12 What are discriminative learning rates? 🔥 Hard
Answer: Using different learning rates for different layers. Lower LR for early layers (preserve generic features), higher LR for later layers (adapt task-specific). Implemented via parameter groups in optimizers. Used in ULMFiT.
optimizer = Adam([
    {'params': model.base.parameters(), 'lr': 1e-5},
    {'params': model.classifier.parameters(), 'lr': 1e-3}
])
13 How is transfer learning different in NLP vs vision? 📊 Medium
Answer: NLP: pretrain on large text corpus (language modeling), fine-tune on downstream tasks. BERT bidirectional, GPT causal. Usually fine-tune entire model (smaller risk of overfitting). Vision: often freeze early layers, train classifier.
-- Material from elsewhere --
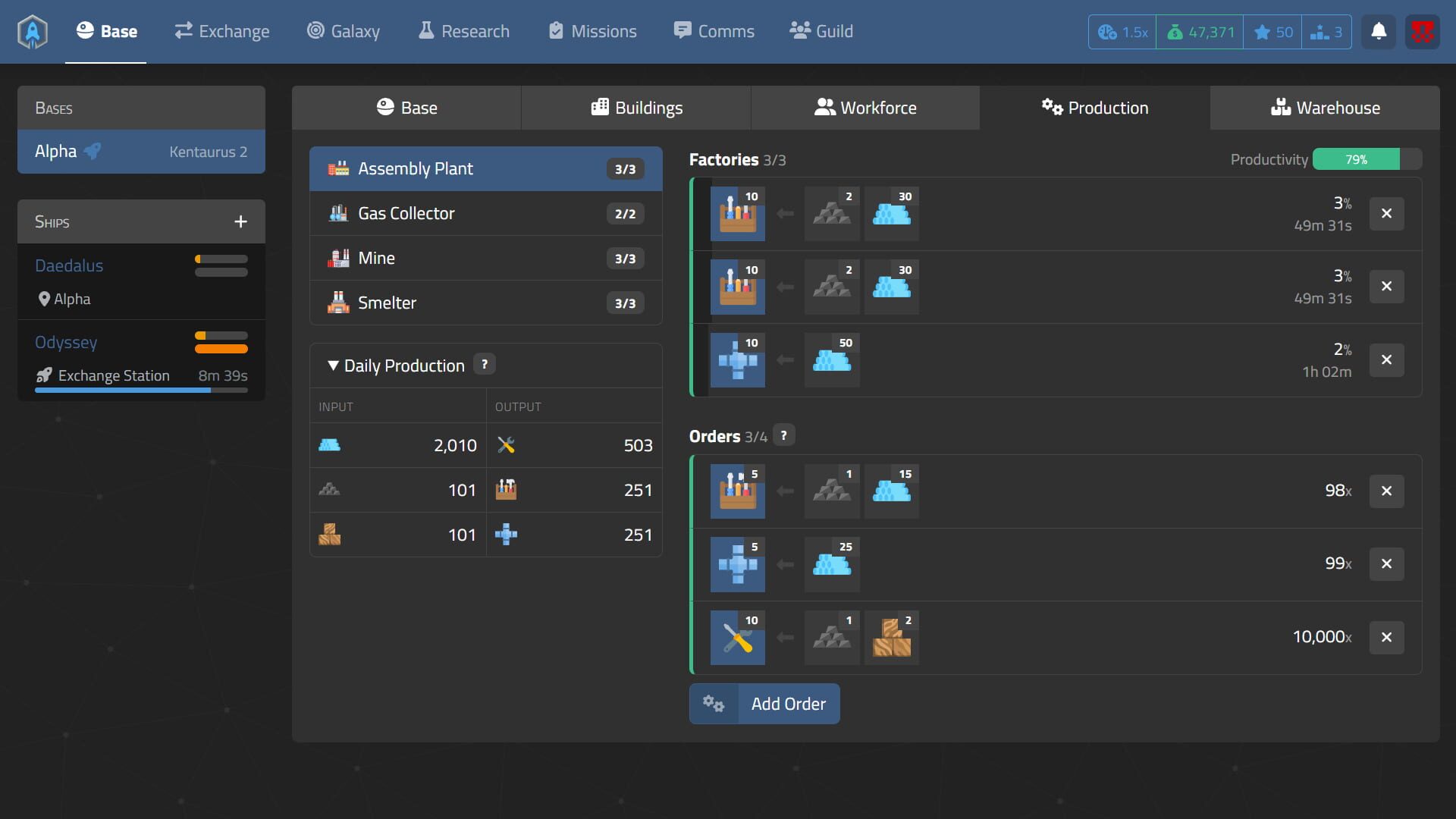
Task: Open Comms via the speech bubble icon
Action: (x=682, y=30)
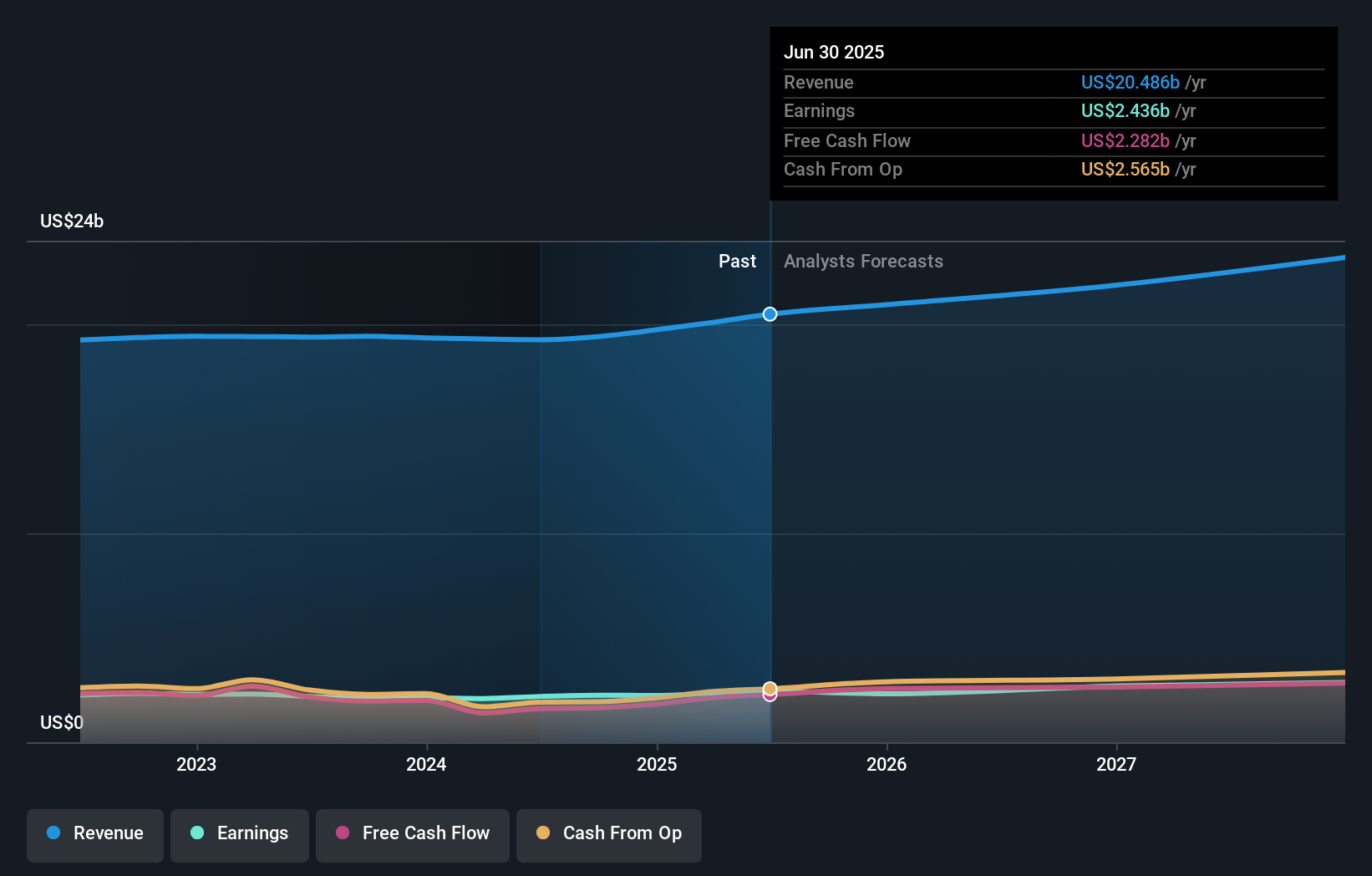
Task: Click the blue Revenue dot icon
Action: pyautogui.click(x=55, y=833)
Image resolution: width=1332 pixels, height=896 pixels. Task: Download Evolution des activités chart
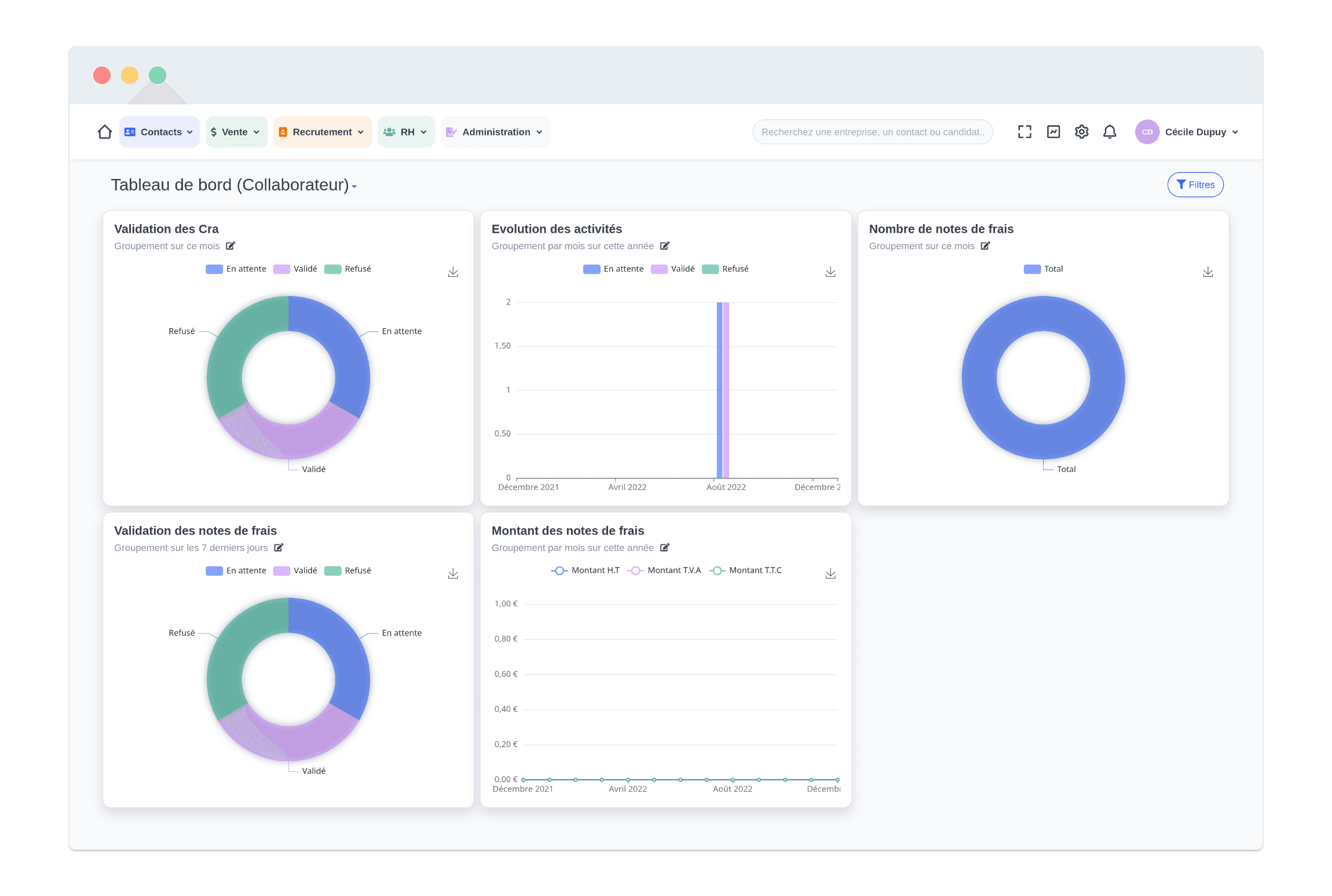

Both now trend toward full fine-tuning.
14 Transfer learning vs multitask learning? 📊 Medium
Answer: Transfer: sequential (source → target). Multitask: simultaneous learning of multiple tasks, sharing representations. Transfer focuses on target; multitask aims to improve all tasks via shared inductive bias.
15 Metrics to measure transfer learning success? 📊 Medium
Answer: Target task accuracy/AUC, convergence speed (epochs to target performance), data efficiency (performance vs training size), negative transfer detection (compare to scratch baseline), and transfer ratio.
16 When would you NOT use transfer learning? 📊 Medium
Answer: Target domain extremely different (medical images vs natural images), very large target dataset available, custom architecture not supported by pretrained models, or when pretrained model has biased/unsafe features.
17 What are adapters? Why use them? 🔥 Hard
Answer: Adapters are small trainable modules inserted between frozen pretrained layers. Enables multi-task serving, prevents catastrophic forgetting, parameter-efficient. Used in NLP (Houlsby adapters), LoRA (low-rank adaptation), prefix tuning.
18 Explain LoRA. Why is it popular? 🔥 Hard
Answer: LoRA injects trainable low-rank matrices into attention layers, approximating weight updates. No inference latency, reduces memory footprint, often matches full fine-tuning. Widely used for LLMs.
W' = W + BA, where B∈R^{d×r}, A∈R^{r×k}, r << min(d,k)
19 How does cross-lingual transfer work? (mBERT, XLM-R) 🔥 Hard
Answer: Multilingual models pretrained on concatenated corpora from many languages (shared vocabulary, aligned representations). Fine-tune on high-resource language, zero-shot transfer to low-resource languages. Relies on shared subword units and contextualization.
20 Challenges of transfer learning in RL? 🔥 Hard
Answer: Different dynamics, reward functions, observation spaces. Common approaches: policy transfer, value function transfer, feature reuse. Challenges: negative transfer, catastrophic forgetting, exploration-exploitation. Sim-to-real via domain randomization.

Transfer Learning – Interview Cheat Sheet

Fine-Tuning Strategies
  • Linear probe Train classifier only
  • Full fine-tune All layers
  • Gradual unfreeze Top-down
  • Discriminative LR Layer-wise rates
  • LoRA/adapters Parameter-efficient
Risks
  • Catastrophic forgetting EWC, replay
  • Negative transfer Validation check
  • Domain shift Adaptation
Popular Pretrained Models
  • ImageNet ResNet, EfficientNet, ViT
  • BERT NLP understanding
  • GPT Generation
  • CLIP Vision-language
  • Wav2Vec Speech
When Transfer Works Best
  • Small target dataset
  • Similar low-level features
  • Compute constraints
  • Strong source task performance

Verdict: "Transfer learning is the default for modern DL – know when to freeze, when to adapt."